What does the title of the collection mean? 

The title Pandemonium comes from the Greek, it was the capital of the underworld. It amused me to imagine that all these people who came to liberate themselves, to accept themselves by posing naked, would deserve to be demons of the underworld in the eyes of some puritans. 

 

Why did you decide to create a collection using the codes of classical painting? 

When I decided to create the Pandemonium collection, I wanted to point out a paradox: in various past eras, the artistic nude was always accepted, but never really welcomed.

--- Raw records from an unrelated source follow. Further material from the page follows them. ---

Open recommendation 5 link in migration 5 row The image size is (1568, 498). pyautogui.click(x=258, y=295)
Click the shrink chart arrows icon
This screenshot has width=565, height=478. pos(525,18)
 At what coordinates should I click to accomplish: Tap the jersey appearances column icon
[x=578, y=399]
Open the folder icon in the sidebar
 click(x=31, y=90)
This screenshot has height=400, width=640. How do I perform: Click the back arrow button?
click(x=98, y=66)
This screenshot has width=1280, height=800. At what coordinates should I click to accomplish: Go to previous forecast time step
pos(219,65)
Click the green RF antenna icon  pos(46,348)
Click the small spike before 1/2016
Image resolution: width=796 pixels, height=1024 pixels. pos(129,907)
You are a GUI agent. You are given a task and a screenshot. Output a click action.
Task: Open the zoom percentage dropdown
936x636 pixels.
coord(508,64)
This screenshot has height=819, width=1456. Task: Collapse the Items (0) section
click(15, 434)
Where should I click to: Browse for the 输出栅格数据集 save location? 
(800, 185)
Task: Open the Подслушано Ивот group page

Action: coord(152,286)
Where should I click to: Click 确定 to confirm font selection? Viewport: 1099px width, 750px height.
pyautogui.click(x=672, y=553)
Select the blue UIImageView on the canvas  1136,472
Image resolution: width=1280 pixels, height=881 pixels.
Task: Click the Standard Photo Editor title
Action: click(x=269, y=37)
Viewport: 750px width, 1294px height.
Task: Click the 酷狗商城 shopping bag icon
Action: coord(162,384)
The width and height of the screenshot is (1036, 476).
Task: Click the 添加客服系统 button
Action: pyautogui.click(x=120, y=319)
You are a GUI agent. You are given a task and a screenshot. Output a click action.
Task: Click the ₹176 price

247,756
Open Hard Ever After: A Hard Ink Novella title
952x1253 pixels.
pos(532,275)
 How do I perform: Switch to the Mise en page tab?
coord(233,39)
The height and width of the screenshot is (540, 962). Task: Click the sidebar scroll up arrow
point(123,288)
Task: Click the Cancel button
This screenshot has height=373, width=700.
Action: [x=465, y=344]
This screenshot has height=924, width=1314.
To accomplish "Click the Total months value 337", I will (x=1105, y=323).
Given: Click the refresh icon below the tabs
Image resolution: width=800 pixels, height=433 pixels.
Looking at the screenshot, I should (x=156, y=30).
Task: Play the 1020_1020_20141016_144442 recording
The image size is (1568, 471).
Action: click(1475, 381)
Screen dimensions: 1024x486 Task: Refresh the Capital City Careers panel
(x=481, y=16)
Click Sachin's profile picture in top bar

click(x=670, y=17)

It was something that was tolerated, that was accepted in the eyes of a society that was much more puritanical in its morals than today’s society. 

In our current society, we have liberated sexuality, the place of the body, nudity, and yet the artistic nude is still disturbing. It doesn’t really disturb others, it disturbs on a personal basis. We won’t talk about it, we won’t pose, dare, hide, as if there was something taboo, dirty, almost demonic.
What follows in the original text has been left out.